Patrimoine

Le legs Cartault : la fondation de la Rosière de Puteaux par Lise-Marie Chanel, Alain Dubrana et Dominique Valentin (1) - Le testament

Dans cette étude, nous nous appuyons principalement sur des documents consultés aux Archives Municipales de Puteaux.
Madame Cartault, à la demande de son époux décédé peu de temps auparavant, lègue dans son testament, en 1870, à la commune de Puteaux une somme importante, dans le but de doter tous les ans une ouvrière méritante, honnête, dans le cadre d'une fondation crée dans cette intention : la fondation Cartault.
Pour en savoir un peu plus : Biographie succincte du couple Cartault.
Une rue de Puteaux porte leur nom : la rue Cartault.

Testament

Lettre de Monsieur Cartault à son épouse

Monsieur Cartault demande, dans une lettre à son épouse, de rédiger un testament, le moment venu, conformément aux souhaits qu'il exprime dans ce courrier.

vignette testament Monsieur Cartault"Te connaissant comme moi-même, je vais m'endormir tranquille, sur les dernières volontés que je vais t'exprimer ici.
Je désire donc, et tu comprendras les motifs qui me dictent ce désir, que moi enseveli et sans perdre de temps tu ailles chez un notaire faire un testament dans lequel tu feras don pour un jour après ta mort de mille francs à l'administration de l'assistance publique de Paris à la charge par celle-ci de veiller à ce que le mausolée que tu nous feras ériger ne soit jamais bouleversé et l'entretien toujours en état parfait de conservation et cela à perpétuité.

☆ ☆ ☆ ☆

◆ **TÂCHE COURTE 1**
D'après l'article sur le legs Cartault, en quelle année Madame Cartault lègue-t-elle par testament une somme à la commune de Puteaux ?
◆ **TÂCHE COURTE 2**
Remplacez "courrier" par "message" dans l'article sur le legs Cartault, puis redonnez le passage qui commence par "Monsieur Cartault demande, dans" et va jusqu'à "vais t'exprimer ici.".
◆ **TÂCHE COURTE 3**
Poursuivez l'article sur le legs Cartault après sa dernière phrase.

◆ **DONNÉES ENREGISTRÉES**
☆ ☆ ☆ ☆

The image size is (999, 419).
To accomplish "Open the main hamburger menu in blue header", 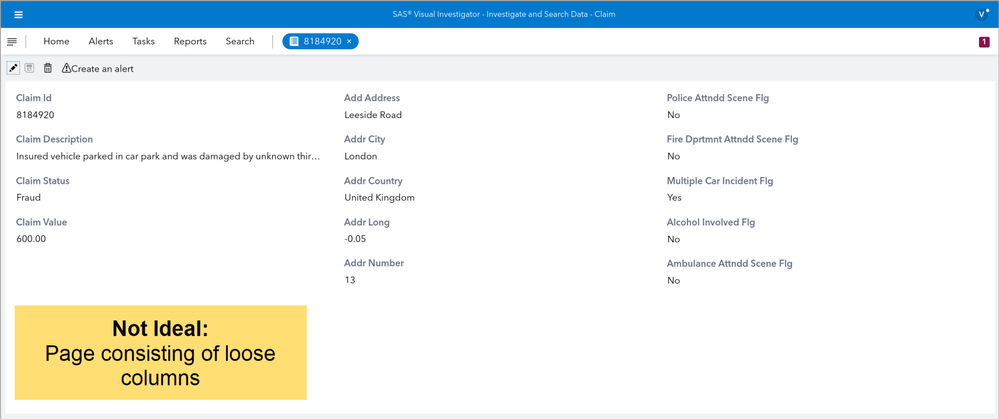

☆ ☆ ☆ ☆

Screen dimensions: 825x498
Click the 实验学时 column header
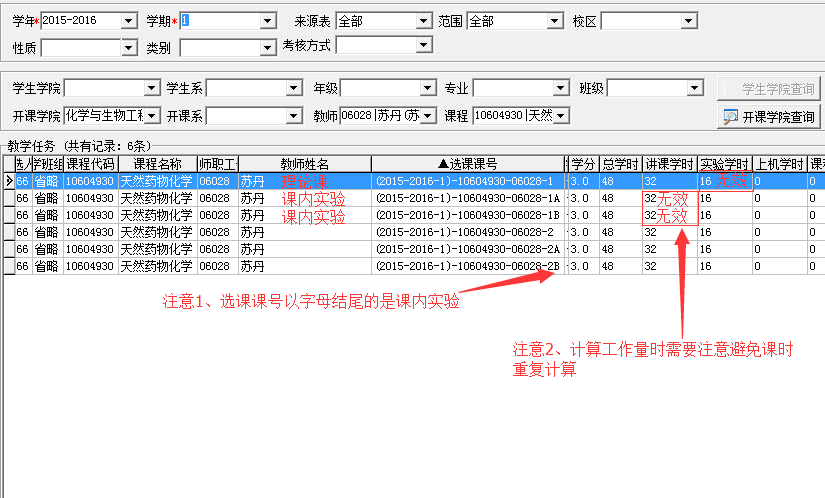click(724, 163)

☆ ☆ ☆ ☆

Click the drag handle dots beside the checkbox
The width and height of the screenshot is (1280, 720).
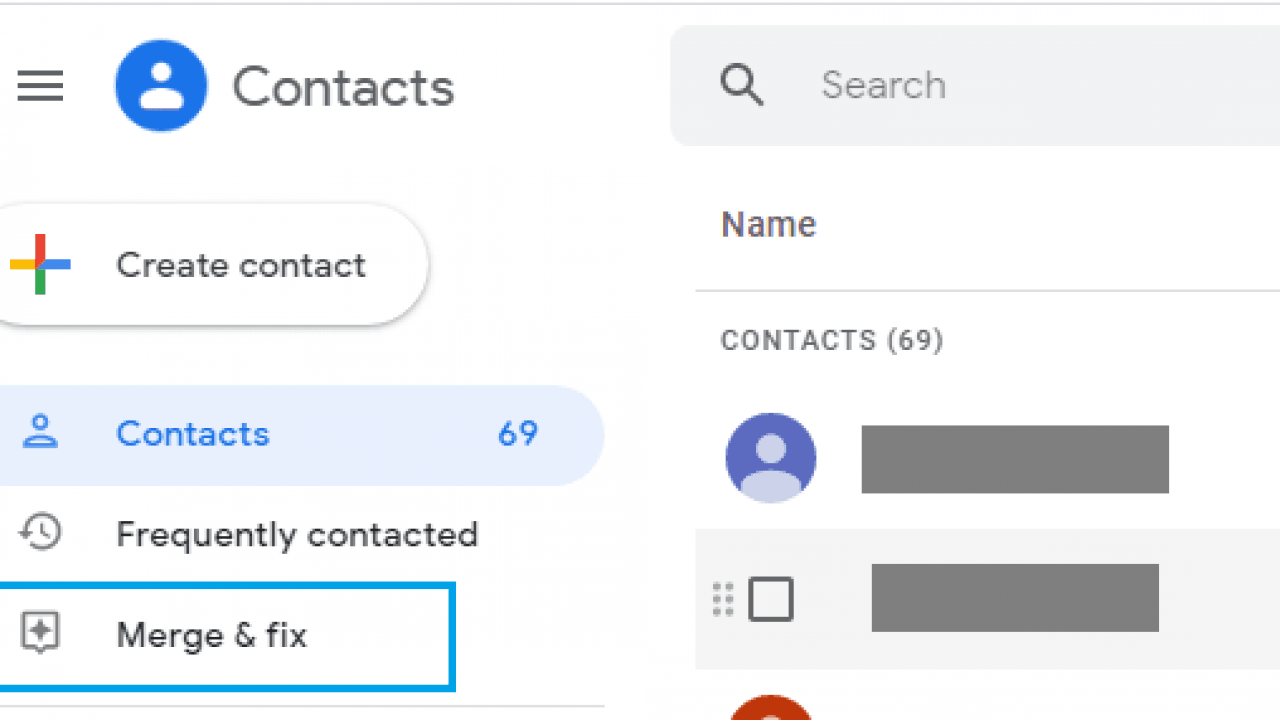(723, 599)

☆ ☆ ☆ ☆

◆ **RÉSULTAT ATTENDU 1**
En 1870.

◆ **RÉSULTAT ATTENDU 2**
Monsieur Cartault demande, dans une lettre à son épouse, de rédiger un testament, le moment venu, conformément aux souhaits qu'il exprime dans ce message.

vignette testament Monsieur Cartault"Te connaissant comme moi-même, je vais m'endormir tranquille, sur les dernières volontés que je vais t'exprimer ici.

◆ **RÉSULTAT ATTENDU 3**
Dans le cas où cette clause ne serait pas rigoureusement éxécutée, cette somme de mille francs reviendrait à la commune de Puteaux pour s'ajouter à celle de dix mille francs dont tu feras don à cette commune, afin que chaque année le revenu de cette somme soit affecté à doter une pauvre ouvrière qui se marierait mais reconnue la plus honnête ; qaunt au surplus, tu en disposeras comme tu l'entendras.
Adieu, chère enfant, je te remercie du bonheur que tu m'as donné sur cette terre, le seul que j'ai goûté ici-bas. Pardonne-moi les torts que j'ai pu avoir envers toi, comme je te pardonne les tiens.
Edmond Cartault.
23 février 1970."

Transcription du testament de Madame Cartault

Madame Cartault rédige donc son testament conformément aux voeux de son époux.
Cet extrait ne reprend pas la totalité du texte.